Fr. Hugh: Right. The reconstruction of religious life on the deepest roots of religious life. Not to say anything against the more recent orders, like those founded in the 13th Century, but-

Cy: I think that’s great. These children, the Dominicans and the Franciscans.

Fr. Hugh: But the canons and the monks are rooting themselves both in here and in Europe and in other places with a certain consistency and with an attractiveness that hadn’t been recognized before. Because before it was like, oh, they’re religious orders, it doesn’t matter what. But then people began to notice the difference between the stable, permanent worshiping community, and just kind of being founded for particular works or activities. And all those things are good, but I think that the renewal of religious life which is quietly occurring …

Fr. Hugh: We have sisters, founded by our abbey, we have both active and contemplative sisters, and we have in Tehachapi, a priory of Canonesses cloistered, you know behind the grill, the whole thing. There are 45 of them now.

Cy: That’s a sign of hope.

Fr. Hugh: Forty-five. And they’re from everywhere.

Chris: The Benedictines of Mary Queen of Apostles are sending out a foundation. They’re out of space in Missouri.

Fr. Hugh: That’s what we’re going to have to do. They rise as midnight for matins, and they practice perpetual abstinence. It’s a whole tradition of the order there.

Chris: You might explain, Father, what a foundation is. With respect to religious community.

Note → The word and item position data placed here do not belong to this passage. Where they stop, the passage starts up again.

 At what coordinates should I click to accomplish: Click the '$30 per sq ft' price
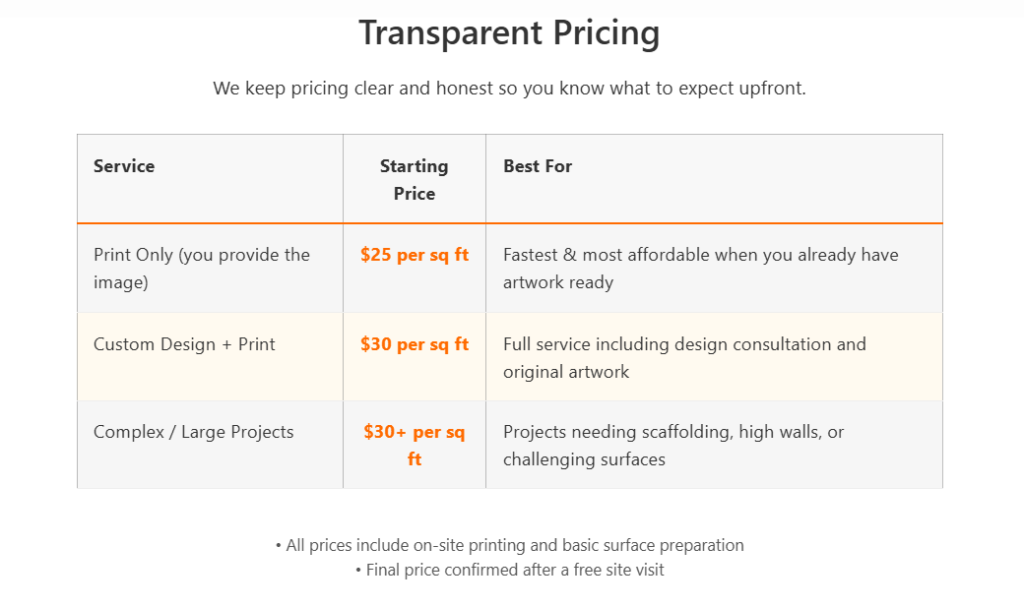[x=414, y=344]
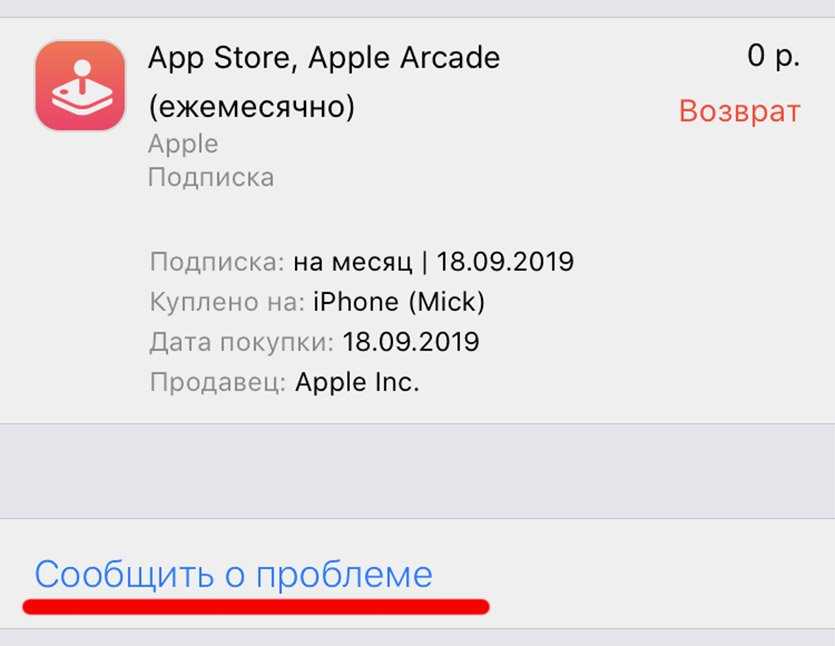This screenshot has width=835, height=646.
Task: Select the 'Куплено на:' field label
Action: (227, 302)
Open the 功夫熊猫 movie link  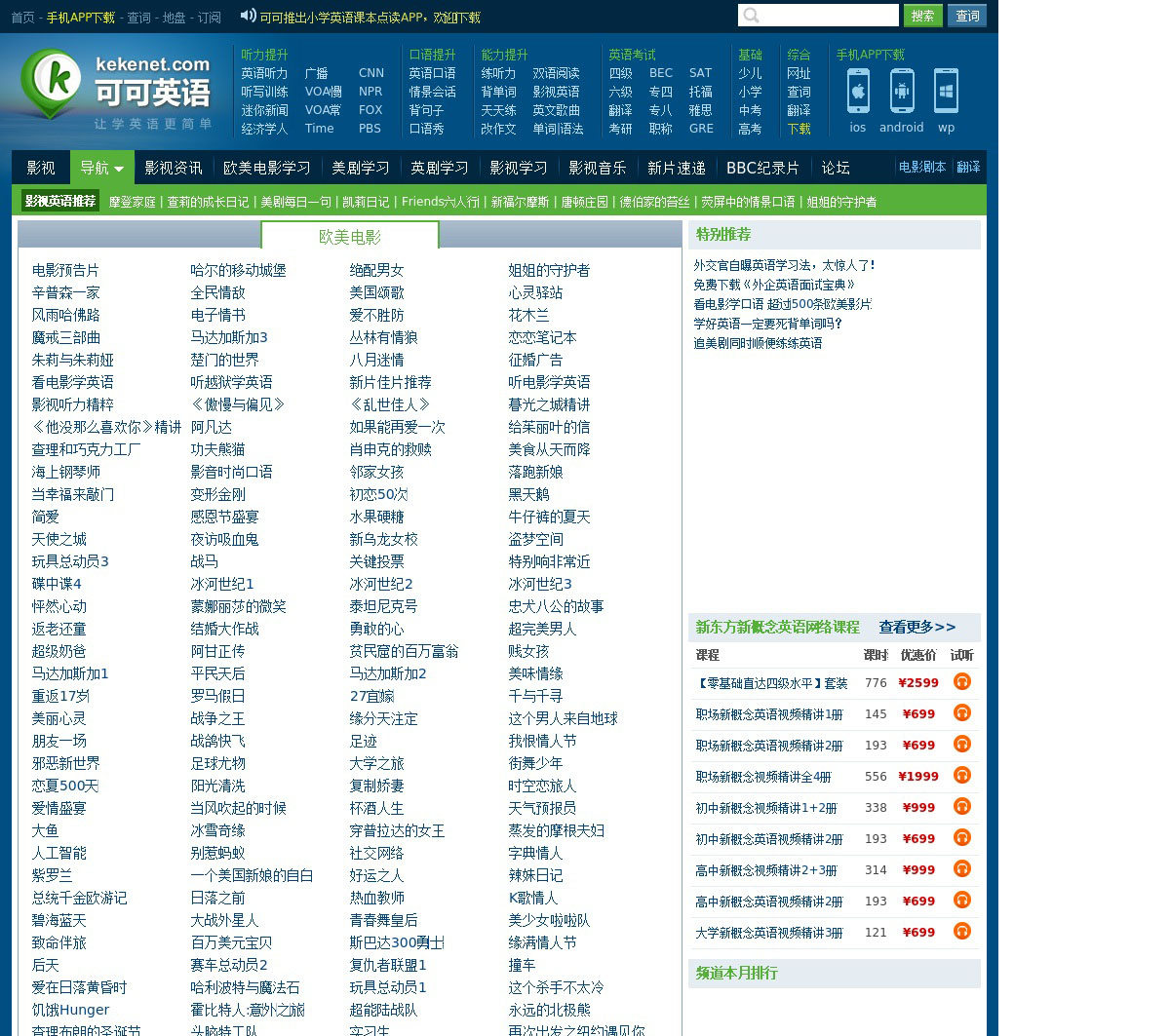point(217,449)
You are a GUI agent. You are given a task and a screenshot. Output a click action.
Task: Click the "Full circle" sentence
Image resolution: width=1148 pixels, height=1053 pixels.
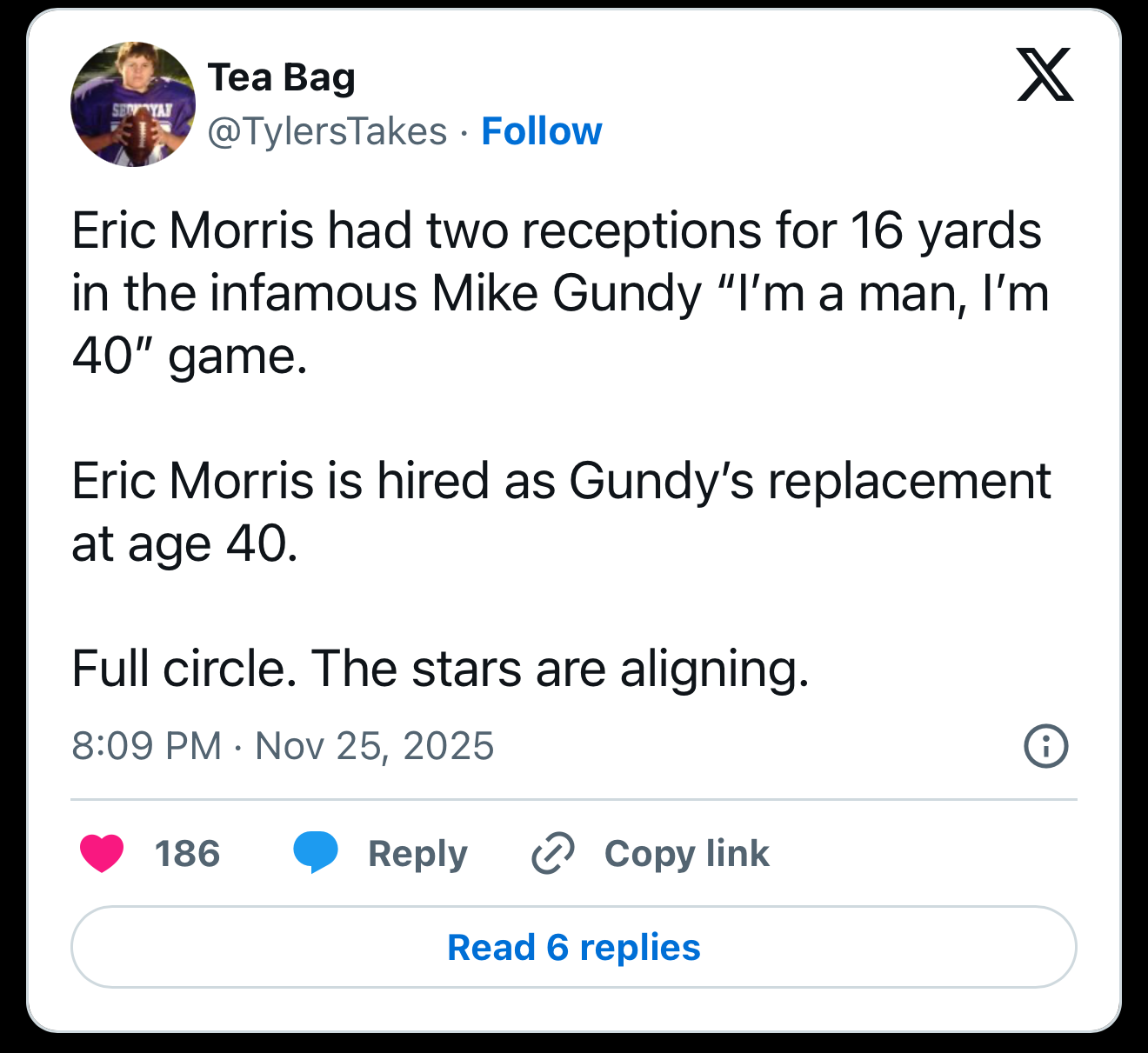click(x=440, y=669)
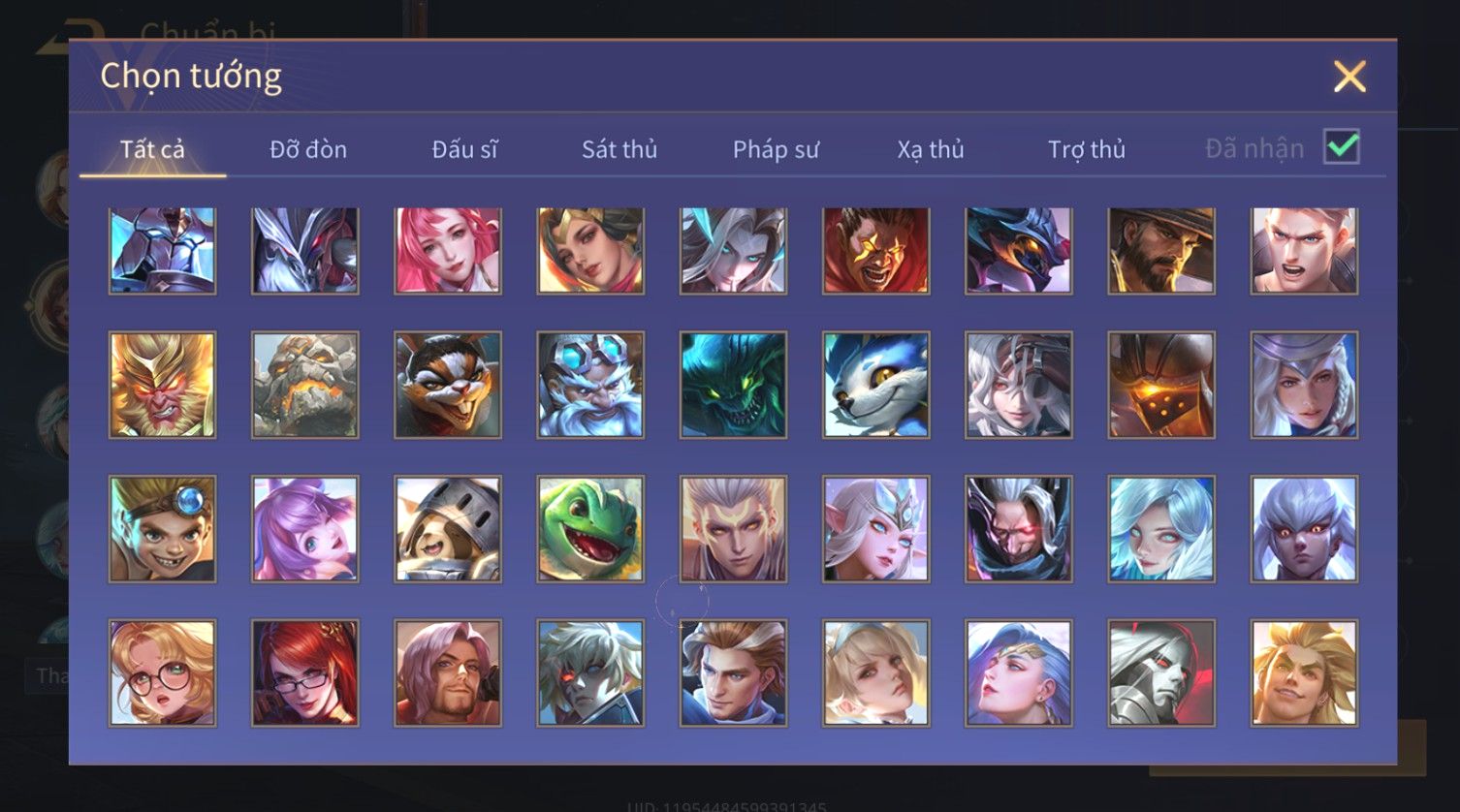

Fr. Hugh: In the ancient communities, a community that had stability—that is, you make your vows to the community there, so that you’re not going to go anywhere else—they can still found another community where they send out six, 12, however many religious to found a community, which would then become its own stable community. And that’s, of course, the history of Europe, practically. If you look at the map of Europe, it’s all the [inaudible 00:15:18] of religious communities. It starts with St. Benedict, but it goes to Cluny, and then to the monasteries of Clairvaux, Premontre, everywhere. The map of Europe is just completely inundated with these communities that are stable.

Fr. Hugh: That’s what the world hates, and so, if you wanna know what gives us the most hope for the Church: Support the things that the world hates the most.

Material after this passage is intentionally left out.